Vincent Conitzer, head of technical AI engagement at the University of Oxford’s Institute for Ethics in AI and director of the Foundations of Cooperative AI Lab at Carnegie Mellon University, observes that tech giants including Amazon and Microsoft have already warned employees not to share sensitive internal info with AI tools such as ChatGPT, for fear that confidential material could be leaked. If they’re concerned about a competitor’s AI getting a glimpse at their corporate secrets, it stands to reason that ordinary end users are vulnerable to the same exposure.

“Should we now be just as worried about sharing sensitive information with our colleagues in Zoom meetings?” Conitzer asks. “At this point, whether something is spoken during a meeting or written into a chat window makes little difference, given how good AI transcription has become. If anything, there’s more information in the spoken sentence, in the form of intonation and, if the camera is on, facial expressions.”

For Zoom, he says, the potential applications would seem harmless.
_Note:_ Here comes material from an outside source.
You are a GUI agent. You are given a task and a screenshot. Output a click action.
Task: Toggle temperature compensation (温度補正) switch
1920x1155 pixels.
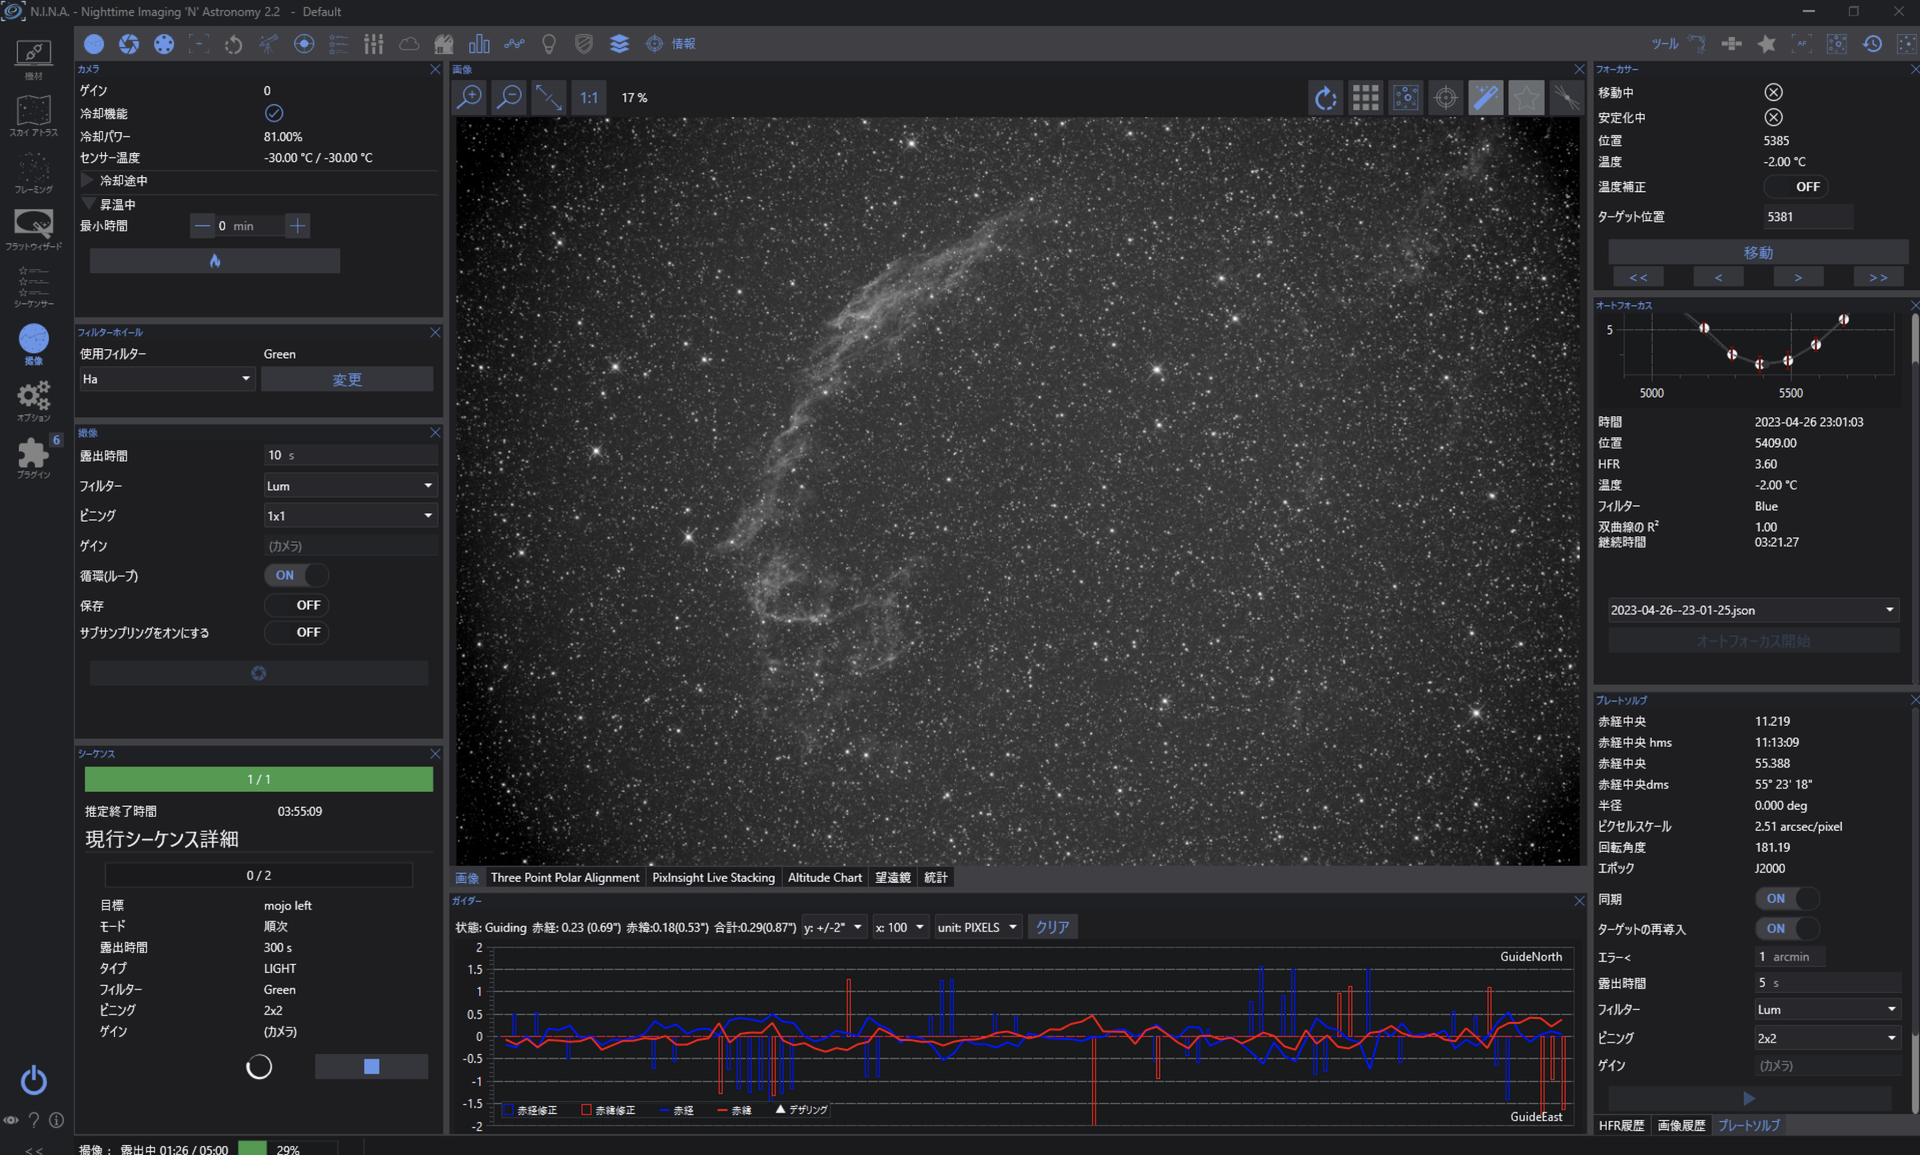1796,187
He theorizes that they could “use this data to teach AI to predict who will be the next person to speak in an ongoing meeting, so that that person can be highlighted on the screen,” which “doesn’t sound so bad.” Except Zoom — and everyone else in the market — is now incentivized to hoard as much information as they can, “and once you have all that data, it’s always tempting to try to do more things with it,” Conitzer says. “Meanwhile, today’s AI systems are very much capable of remembering, and then leaking, their training data.”

Lightman agrees that Zoom will likely be focused on how AI can improve efficiency, customization and automation in the workplace — methods of combatting “Zoom fatigue.” But by pursuing these improvements through machine learning, tech companies may leave your communications vulnerable to a breach. “The question is: does the value outweigh the risk and do we really know what the risk entails?” he asks.

Williams echoes this idea of a double-edged sword, saying that tech firms with an eye toward “enhancing the product” and delivering “streamlined service” end up gathering sensitive data that “can also be hacked and turned over to the wrong hands.” In the end, Williams says, the onus of security continues to fall on users rather than the corporations analyzing our inputs and behaviors. “As individual consumers and professionals become more aware of the value of their data, and how it is being used when they ‘exchange it,’” she says, “it’s important to educate yourself on how to ‘say no’, ‘disagree’ or ‘opt out’ when you don’t want to share your data.”

Of course, as the furor over Zoom’s current conditions demonstrates, the companies behind the digital products you rely on in daily life know it can be hard for individuals to say no. This is particularly true at work, when management policy may favor opting in to AI training on digital platforms for access to cutting-edge features. If you don’t like it, there’s no guarantee you can just pull the plug. Worst case, you’ll have to find another job.